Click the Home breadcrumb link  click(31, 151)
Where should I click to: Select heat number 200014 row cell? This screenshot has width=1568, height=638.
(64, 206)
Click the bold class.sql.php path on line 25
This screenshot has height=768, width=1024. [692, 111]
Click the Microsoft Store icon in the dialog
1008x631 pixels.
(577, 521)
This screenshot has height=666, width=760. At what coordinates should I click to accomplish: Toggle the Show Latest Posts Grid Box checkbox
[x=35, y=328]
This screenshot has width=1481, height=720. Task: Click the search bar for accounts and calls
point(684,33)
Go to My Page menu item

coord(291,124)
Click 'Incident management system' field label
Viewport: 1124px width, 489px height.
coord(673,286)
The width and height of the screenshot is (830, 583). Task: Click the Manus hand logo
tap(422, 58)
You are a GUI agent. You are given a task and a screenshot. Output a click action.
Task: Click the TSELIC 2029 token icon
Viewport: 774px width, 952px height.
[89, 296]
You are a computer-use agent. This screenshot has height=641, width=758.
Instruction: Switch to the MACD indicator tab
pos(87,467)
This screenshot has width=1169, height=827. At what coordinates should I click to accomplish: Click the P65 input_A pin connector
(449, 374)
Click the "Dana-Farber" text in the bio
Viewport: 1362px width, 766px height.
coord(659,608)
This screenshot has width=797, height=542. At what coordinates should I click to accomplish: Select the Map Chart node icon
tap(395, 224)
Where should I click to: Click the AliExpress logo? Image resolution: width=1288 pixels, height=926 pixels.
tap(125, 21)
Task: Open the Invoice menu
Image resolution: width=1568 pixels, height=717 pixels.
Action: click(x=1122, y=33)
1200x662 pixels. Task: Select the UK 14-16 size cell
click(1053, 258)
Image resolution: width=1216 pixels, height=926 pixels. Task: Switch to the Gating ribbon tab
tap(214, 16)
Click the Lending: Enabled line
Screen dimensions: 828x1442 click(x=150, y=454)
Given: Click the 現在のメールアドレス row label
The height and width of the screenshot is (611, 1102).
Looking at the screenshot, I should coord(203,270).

- - - - - - -

• [Your objective] Transcribe all of the material above with complete accuracy.

• [Reply]
Click the Home breadcrumb link  click(31, 151)
Where should I click to: Select heat number 200014 row cell? This screenshot has width=1568, height=638.
(64, 206)
Click the bold class.sql.php path on line 25
This screenshot has height=768, width=1024. [692, 111]
Click the Microsoft Store icon in the dialog
1008x631 pixels.
(577, 521)
This screenshot has height=666, width=760. At what coordinates should I click to accomplish: Toggle the Show Latest Posts Grid Box checkbox
[x=35, y=328]
This screenshot has width=1481, height=720. Task: Click the search bar for accounts and calls
point(684,33)
Go to My Page menu item

coord(291,124)
Click 'Incident management system' field label
Viewport: 1124px width, 489px height.
coord(673,286)
The width and height of the screenshot is (830, 583). Task: Click the Manus hand logo
tap(422, 58)
You are a GUI agent. You are given a task and a screenshot. Output a click action.
Task: Click the TSELIC 2029 token icon
Viewport: 774px width, 952px height.
[89, 296]
You are a computer-use agent. This screenshot has height=641, width=758.
Instruction: Switch to the MACD indicator tab
pos(87,467)
This screenshot has width=1169, height=827. At what coordinates should I click to accomplish: Click the P65 input_A pin connector
(449, 374)
Click the "Dana-Farber" text in the bio
Viewport: 1362px width, 766px height.
coord(659,608)
This screenshot has width=797, height=542. At what coordinates should I click to accomplish: Select the Map Chart node icon
tap(395, 224)
Where should I click to: Click the AliExpress logo? Image resolution: width=1288 pixels, height=926 pixels.
tap(125, 21)
Task: Open the Invoice menu
Image resolution: width=1568 pixels, height=717 pixels.
Action: click(x=1122, y=33)
1200x662 pixels. Task: Select the UK 14-16 size cell
click(1053, 258)
Image resolution: width=1216 pixels, height=926 pixels. Task: Switch to the Gating ribbon tab
tap(214, 16)
Click the Lending: Enabled line
Screen dimensions: 828x1442 click(x=150, y=454)
Given: Click the 現在のメールアドレス row label
The height and width of the screenshot is (611, 1102).
Looking at the screenshot, I should coord(203,270).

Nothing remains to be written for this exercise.